Data section:
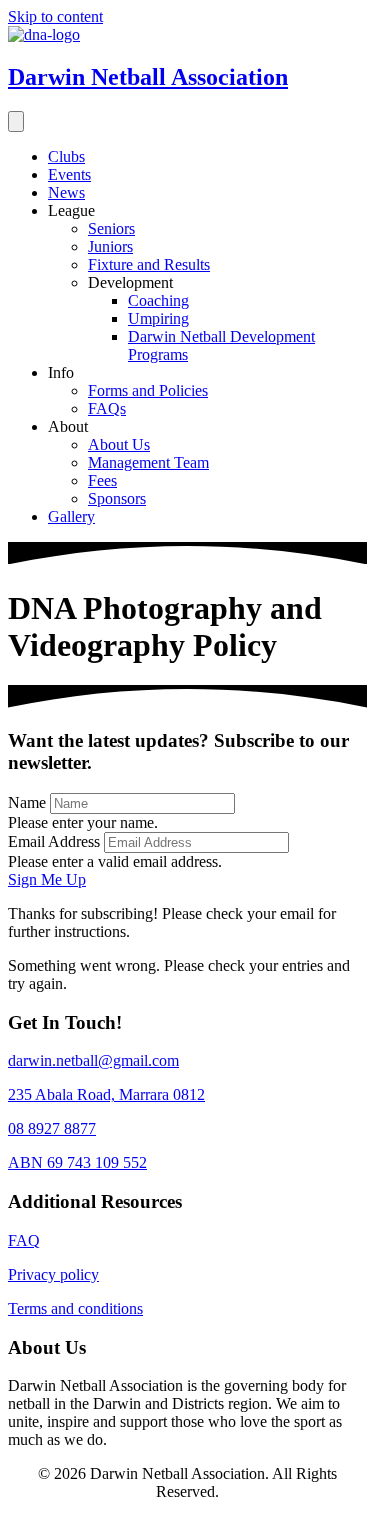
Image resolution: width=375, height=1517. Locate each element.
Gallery (71, 516)
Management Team (148, 462)
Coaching (158, 300)
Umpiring (158, 318)
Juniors (110, 246)
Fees (102, 480)
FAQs (107, 408)
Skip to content (55, 16)
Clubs (66, 156)
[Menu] (16, 121)
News (66, 192)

Exercise: In copying the listing, reproduce each line exactly and omit the pictures.

Response below:
Image resolution: width=375, height=1517. Locate each element.
Gallery (71, 516)
Management Team (148, 462)
Coaching (158, 300)
Umpiring (158, 318)
Juniors (110, 246)
Fees (102, 480)
FAQs (107, 408)
Skip to content (55, 16)
Clubs (66, 156)
[Menu] (16, 121)
News (66, 192)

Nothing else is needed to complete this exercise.